Morocco must explain flexible dirham, which will stoke inflation

RABAT (Reuters) - Morocco’s government needs to explain the benefits and risks of its new flexible currency system, which will stoke inflation, the head of the state High Planning Commission told Reuters on Wednesday.

Ahmed Lahlimi said annual inflation will rise to around 1.6 percent in 2018 from 0.2 percent last year as oil prices have been rising and because imports of food and other goods will become more expensive.

The North African country launched this week a more flexible foreign exchange system, part of free-market reforms recommended by the International Monetary Fund to protect the economy against external shocks and safeguard its foreign reserves.

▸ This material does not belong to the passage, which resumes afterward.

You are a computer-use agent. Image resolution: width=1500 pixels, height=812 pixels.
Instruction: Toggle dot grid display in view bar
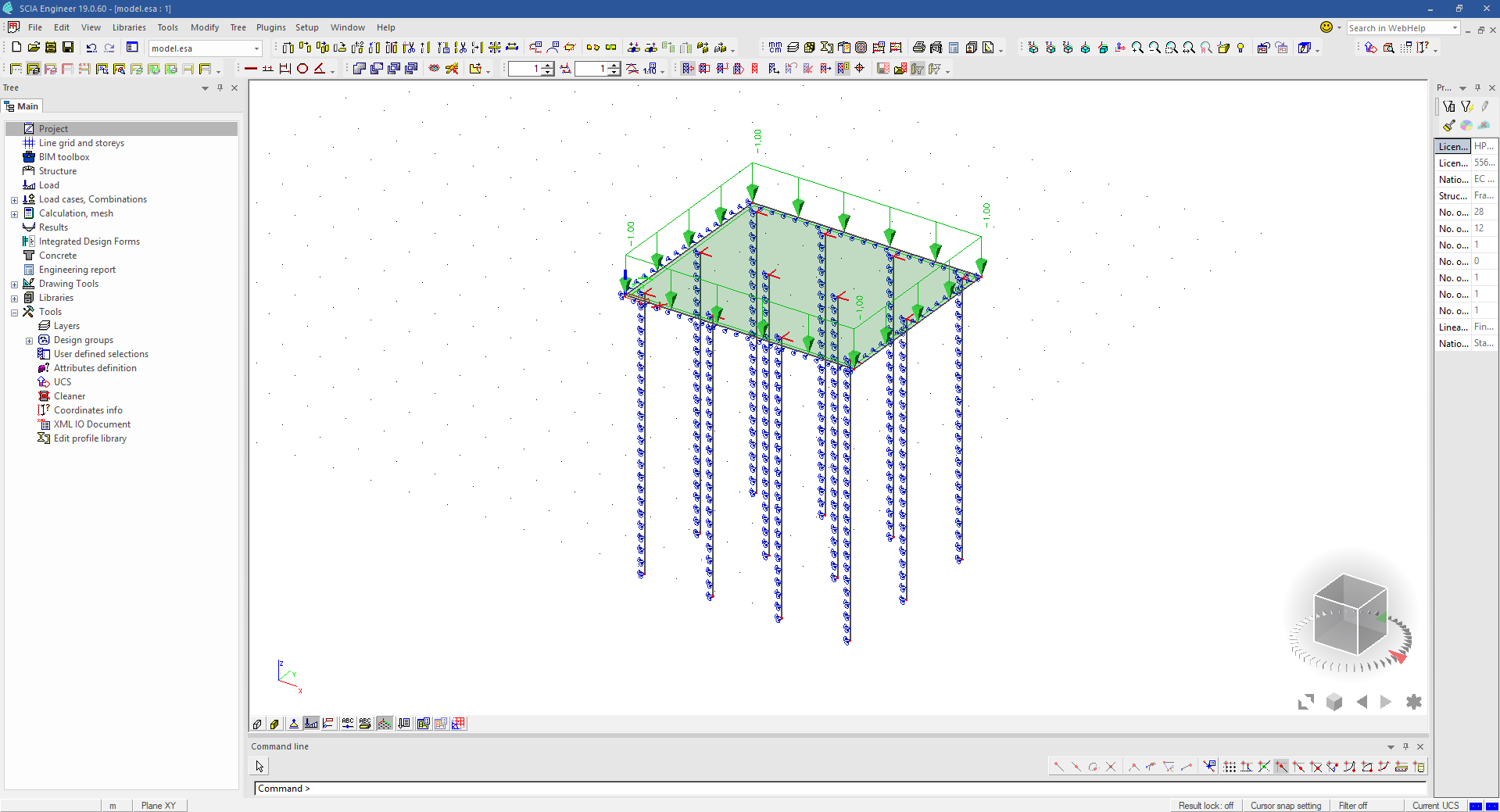385,724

The dirham has hardly moved since against major currencies, easing worries about a devaluation. The central bank has said it will counter any speculation using its reserves.

A lower dirham could stoke inflation as Morocco imports some of its food needs, hitting the poor.

Lahlimi said the government needed to explain to Moroccans advantages and risks of the currency changes. “There should be a national dialogue for the government explaining the factors behind the decision,” he said in an interview.

When asked whether the dirham move would lead to higher inflation he said: “Certainly.” He added that Morocco would have to spend more next year on imports of wheat and other basic goods as well as spare parts.

“We need details,” he said, adding that he wanted to know from the IMF whether the dirham move took into consideration the specific needs of the Moroccan economy.

The planning commission is a key economic body compiling data and analyzing economic factors.

The new system widened the band in which the dirham can trade against hard currencies to 2.5 percent on either side of a reference price, from the previous 0.3 percent.


Lahlimi also said the government needed to invest more in education as Moroccan pupils spent on average only four to five years in school, one of world’s lowest rates.

“Lack of quality in education leads to poverty,” he said.

Lahlimi reiterated that economic growth was likely to slow to 2.8 percent in 2018 from 4 percent last year due to lower agricultural production and an overall weak performance of the industrial sector.

Morocco expects to harvest between 7 and 7.5 million tonnes of wheat this year, he said, although the farming sector is being affected by lower rainfall. The number of foreign tourists visiting the kingdom is expected to rise, Lahlimi said.